如何使用R将每个文件名的第一部分合并多个xlsx文件到一个xlsx文件中?

时间:2018-03-29 14:56:22

标签: r

我在目录中有几个.xlsx文件:

Russia - GDP.xlsx
Russia - GNP.xlsx
USA - GDP.xlsx
USA - GNP.xlsx

我想根据文件名的第一部分将文件合并到一个新的xlsx文件中。所以输出看起来像这样:

Russia.xlsx
USA.xlsx

每个.xlsx文件包含两个标签:GDP和GNP。

有没有办法用R做到这一点?谢谢你的帮助。

2 个答案:

答案 0 :(得分:0)

假设文件名与<country> - GDP.xlsx<country> - GNP.xlsx一致:

library(xlsx)

# Change following as needed
path <- "C:/OneXLSX/"

# Fetch only the files from the folder
files <- list.files(path, pattern = "*.xlsx")

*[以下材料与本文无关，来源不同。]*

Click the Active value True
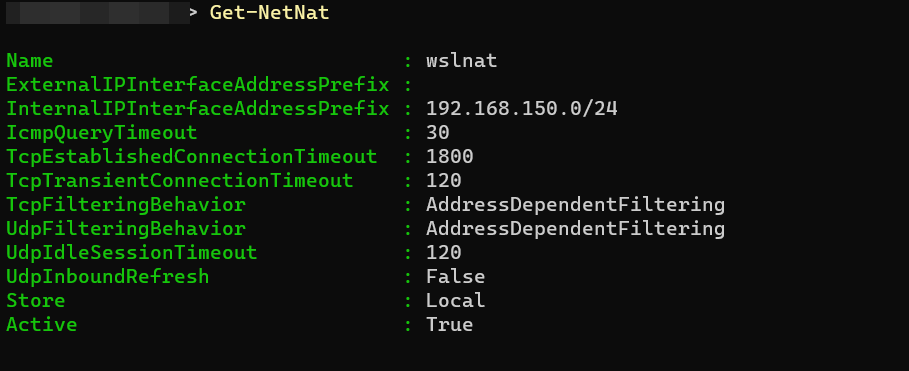Screen dimensions: 909x371 coord(449,324)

# Get the countries name only
countries <- unique(unlist(strsplit(files, " -(.*)")))

# Loop through each country, read GDP/GNP and write them to one single file
for (each in countries){
  GDP <- read.xlsx(paste(path, each, " - GDP.xlsx", sep = ""), 1, header = TRUE)
  GNP <- read.xlsx(paste(path, each, " - GNP.xlsx", sep = ""), 1, header = TRUE)

  write.xlsx(GDP, paste(path, each, ".xlsx", sep = ""), 
             sheetName = "GDP", row.names = FALSE)
  write.xlsx(GNP, paste(path, each, ".xlsx", sep = ""), 
             sheetName = "GNP", append = TRUE, row.names = FALSE)
}

我选择使用Excel文件的包是xlsx。请随意将其更改为您的首选包,并根据需要更新语法。

如果代码不漂亮,我道歉。

答案 1 :(得分:0)

你可以试试这个:

# Reading all files in a folder
library(openxlsx)
path = "C:\\Users\\Folder"
files<-list.files(path, pattern='*.xlsx$',
                  full.names=TRUE)

# Assuming you have these file names
files<-c("Russia - GDP.xlsx",
         "Russia - GNP.xlsx",
         "USA - GDP.xlsx",
         "USA - GNP.xlsx")

names(files)<-files

# Getting the unique countries
rexp <- "(.*)\\s+\\-.*"
uniqueCountries<- unique(sub(rexp, "\\1",names(files)))

toread<-lapply(uniqueCountries, function(x) grep(x,files))
names(toread)<-uniqueCountries

lapply(toread, function(x) {#print(x)
  xy<-files[x]
  dat<-lapply(xy, read.xlsx)
  fileN=sprintf("%s.xlsx",x)
  write.xlsx(dat, fileN)
})